Material shown:
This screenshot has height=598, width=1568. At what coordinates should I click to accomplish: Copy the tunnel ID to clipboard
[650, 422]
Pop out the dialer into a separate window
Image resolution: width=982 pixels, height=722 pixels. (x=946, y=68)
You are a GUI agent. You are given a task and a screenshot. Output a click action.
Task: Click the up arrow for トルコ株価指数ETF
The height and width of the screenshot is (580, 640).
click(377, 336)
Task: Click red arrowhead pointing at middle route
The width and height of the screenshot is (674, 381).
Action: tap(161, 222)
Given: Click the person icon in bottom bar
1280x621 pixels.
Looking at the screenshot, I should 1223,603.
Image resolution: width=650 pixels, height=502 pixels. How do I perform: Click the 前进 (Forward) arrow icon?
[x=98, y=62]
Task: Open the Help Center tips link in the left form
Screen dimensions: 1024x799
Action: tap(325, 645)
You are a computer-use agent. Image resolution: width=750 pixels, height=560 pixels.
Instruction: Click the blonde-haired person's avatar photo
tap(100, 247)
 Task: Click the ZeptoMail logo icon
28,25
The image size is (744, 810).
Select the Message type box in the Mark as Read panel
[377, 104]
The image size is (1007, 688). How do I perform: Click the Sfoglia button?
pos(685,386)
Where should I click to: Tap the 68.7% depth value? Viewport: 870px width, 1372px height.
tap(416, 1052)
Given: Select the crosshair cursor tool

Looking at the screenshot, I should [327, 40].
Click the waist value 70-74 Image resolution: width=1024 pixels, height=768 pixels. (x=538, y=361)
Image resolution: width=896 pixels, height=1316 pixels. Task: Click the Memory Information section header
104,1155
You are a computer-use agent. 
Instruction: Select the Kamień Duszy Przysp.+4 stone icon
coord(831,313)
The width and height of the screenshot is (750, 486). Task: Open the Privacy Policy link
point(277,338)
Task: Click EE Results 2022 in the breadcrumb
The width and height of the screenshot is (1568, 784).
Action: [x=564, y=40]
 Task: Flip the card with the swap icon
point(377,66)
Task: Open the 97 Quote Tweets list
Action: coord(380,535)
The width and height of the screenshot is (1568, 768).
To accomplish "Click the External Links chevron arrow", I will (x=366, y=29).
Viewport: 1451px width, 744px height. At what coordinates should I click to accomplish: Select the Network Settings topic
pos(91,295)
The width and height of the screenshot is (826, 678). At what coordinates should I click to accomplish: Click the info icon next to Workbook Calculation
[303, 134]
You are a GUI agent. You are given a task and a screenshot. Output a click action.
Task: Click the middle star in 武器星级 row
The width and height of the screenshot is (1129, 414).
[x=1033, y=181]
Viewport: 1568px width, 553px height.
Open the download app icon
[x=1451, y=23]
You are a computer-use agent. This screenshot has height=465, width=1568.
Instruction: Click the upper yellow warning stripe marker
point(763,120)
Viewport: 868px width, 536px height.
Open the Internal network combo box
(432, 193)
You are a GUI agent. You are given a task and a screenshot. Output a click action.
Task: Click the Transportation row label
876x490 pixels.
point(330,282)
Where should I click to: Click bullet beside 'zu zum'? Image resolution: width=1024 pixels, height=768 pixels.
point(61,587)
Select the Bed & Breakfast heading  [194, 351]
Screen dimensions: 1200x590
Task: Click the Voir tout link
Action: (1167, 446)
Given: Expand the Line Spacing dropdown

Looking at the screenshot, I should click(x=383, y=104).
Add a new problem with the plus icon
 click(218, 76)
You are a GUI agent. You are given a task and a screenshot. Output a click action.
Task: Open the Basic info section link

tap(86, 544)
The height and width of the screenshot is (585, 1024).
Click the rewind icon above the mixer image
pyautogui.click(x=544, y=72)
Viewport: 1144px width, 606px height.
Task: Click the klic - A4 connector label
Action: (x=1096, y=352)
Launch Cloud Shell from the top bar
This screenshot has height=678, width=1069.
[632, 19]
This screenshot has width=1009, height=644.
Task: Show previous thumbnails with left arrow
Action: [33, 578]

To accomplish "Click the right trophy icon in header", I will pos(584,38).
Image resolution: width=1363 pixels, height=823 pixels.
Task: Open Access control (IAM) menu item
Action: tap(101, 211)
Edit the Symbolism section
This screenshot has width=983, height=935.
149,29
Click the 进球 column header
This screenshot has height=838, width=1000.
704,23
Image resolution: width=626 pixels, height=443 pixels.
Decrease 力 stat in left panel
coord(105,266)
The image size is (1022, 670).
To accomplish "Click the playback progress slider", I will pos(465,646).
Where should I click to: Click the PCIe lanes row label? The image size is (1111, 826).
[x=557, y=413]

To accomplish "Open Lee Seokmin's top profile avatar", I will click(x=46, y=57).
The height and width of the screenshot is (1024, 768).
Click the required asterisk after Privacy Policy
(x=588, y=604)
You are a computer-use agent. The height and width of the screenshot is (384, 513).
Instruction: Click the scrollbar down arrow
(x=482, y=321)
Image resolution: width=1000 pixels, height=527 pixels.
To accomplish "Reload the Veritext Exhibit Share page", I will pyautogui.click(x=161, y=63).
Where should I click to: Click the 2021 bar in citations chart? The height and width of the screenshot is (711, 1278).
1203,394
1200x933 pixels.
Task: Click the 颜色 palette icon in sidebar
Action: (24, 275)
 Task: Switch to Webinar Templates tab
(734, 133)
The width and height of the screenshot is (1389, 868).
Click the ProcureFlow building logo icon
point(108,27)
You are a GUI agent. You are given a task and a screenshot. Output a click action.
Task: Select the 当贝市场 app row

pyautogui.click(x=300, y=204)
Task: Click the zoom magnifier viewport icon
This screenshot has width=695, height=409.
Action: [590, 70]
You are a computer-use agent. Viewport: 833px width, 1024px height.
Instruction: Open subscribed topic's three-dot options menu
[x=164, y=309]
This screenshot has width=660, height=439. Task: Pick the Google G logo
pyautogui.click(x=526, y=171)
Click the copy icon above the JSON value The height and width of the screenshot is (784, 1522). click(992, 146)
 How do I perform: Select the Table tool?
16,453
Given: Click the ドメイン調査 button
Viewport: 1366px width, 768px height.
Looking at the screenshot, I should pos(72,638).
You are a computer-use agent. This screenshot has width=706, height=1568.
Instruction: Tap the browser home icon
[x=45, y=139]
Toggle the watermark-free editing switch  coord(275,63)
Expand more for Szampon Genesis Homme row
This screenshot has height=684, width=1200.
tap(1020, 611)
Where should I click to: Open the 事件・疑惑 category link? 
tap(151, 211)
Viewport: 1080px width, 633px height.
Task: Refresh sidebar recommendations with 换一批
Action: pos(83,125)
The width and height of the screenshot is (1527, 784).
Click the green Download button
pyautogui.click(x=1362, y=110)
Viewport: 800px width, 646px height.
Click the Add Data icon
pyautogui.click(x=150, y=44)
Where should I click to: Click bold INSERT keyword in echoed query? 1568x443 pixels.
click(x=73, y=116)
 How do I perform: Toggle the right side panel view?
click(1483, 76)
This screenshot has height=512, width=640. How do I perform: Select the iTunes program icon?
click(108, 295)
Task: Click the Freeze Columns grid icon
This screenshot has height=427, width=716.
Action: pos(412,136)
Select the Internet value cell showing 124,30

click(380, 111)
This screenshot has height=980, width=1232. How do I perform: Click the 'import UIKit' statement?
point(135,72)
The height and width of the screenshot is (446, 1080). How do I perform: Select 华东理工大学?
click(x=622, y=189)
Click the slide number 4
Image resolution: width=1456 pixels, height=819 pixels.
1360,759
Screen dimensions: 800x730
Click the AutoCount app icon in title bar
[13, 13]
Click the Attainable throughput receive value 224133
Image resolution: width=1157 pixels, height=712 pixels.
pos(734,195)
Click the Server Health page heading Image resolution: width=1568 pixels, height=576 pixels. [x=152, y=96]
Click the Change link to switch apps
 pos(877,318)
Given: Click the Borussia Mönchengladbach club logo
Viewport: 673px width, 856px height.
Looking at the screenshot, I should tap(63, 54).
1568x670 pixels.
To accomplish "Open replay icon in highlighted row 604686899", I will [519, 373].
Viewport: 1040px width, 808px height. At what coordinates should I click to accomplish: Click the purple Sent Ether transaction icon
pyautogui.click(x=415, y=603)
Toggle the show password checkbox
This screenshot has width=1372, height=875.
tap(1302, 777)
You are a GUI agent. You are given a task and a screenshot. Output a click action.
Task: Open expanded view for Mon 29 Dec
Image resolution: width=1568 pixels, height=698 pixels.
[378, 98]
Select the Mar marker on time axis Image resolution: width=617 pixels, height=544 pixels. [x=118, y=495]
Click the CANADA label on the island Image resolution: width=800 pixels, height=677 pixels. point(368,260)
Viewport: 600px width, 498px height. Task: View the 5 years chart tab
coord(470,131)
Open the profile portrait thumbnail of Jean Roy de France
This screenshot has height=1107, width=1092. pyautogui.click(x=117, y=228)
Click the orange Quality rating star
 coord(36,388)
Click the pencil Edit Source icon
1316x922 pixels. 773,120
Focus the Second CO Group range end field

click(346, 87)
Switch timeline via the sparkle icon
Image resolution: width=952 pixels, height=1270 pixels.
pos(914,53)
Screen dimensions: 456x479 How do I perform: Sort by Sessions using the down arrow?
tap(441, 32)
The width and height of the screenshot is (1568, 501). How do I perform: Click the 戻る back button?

Instructions to follow:
Reproduce verbatim the lines above, from the line with "Instruction: Click the blonde-haired" through the line with "The width and height of the screenshot is (1568, 768).".

Result:
Instruction: Click the blonde-haired person's avatar photo
tap(100, 247)
 Task: Click the ZeptoMail logo icon
28,25
The image size is (744, 810).
Select the Message type box in the Mark as Read panel
[377, 104]
The image size is (1007, 688). How do I perform: Click the Sfoglia button?
pos(685,386)
Where should I click to: Tap the 68.7% depth value? Viewport: 870px width, 1372px height.
tap(416, 1052)
Given: Select the crosshair cursor tool

Looking at the screenshot, I should [327, 40].
Click the waist value 70-74 Image resolution: width=1024 pixels, height=768 pixels. (x=538, y=361)
Image resolution: width=896 pixels, height=1316 pixels. Task: Click the Memory Information section header
104,1155
You are a computer-use agent. 
Instruction: Select the Kamień Duszy Przysp.+4 stone icon
coord(831,313)
The width and height of the screenshot is (750, 486). Task: Open the Privacy Policy link
point(277,338)
Task: Click EE Results 2022 in the breadcrumb
The width and height of the screenshot is (1568, 784).
Action: [x=564, y=40]
 Task: Flip the card with the swap icon
point(377,66)
Task: Open the 97 Quote Tweets list
Action: coord(380,535)
The width and height of the screenshot is (1568, 768).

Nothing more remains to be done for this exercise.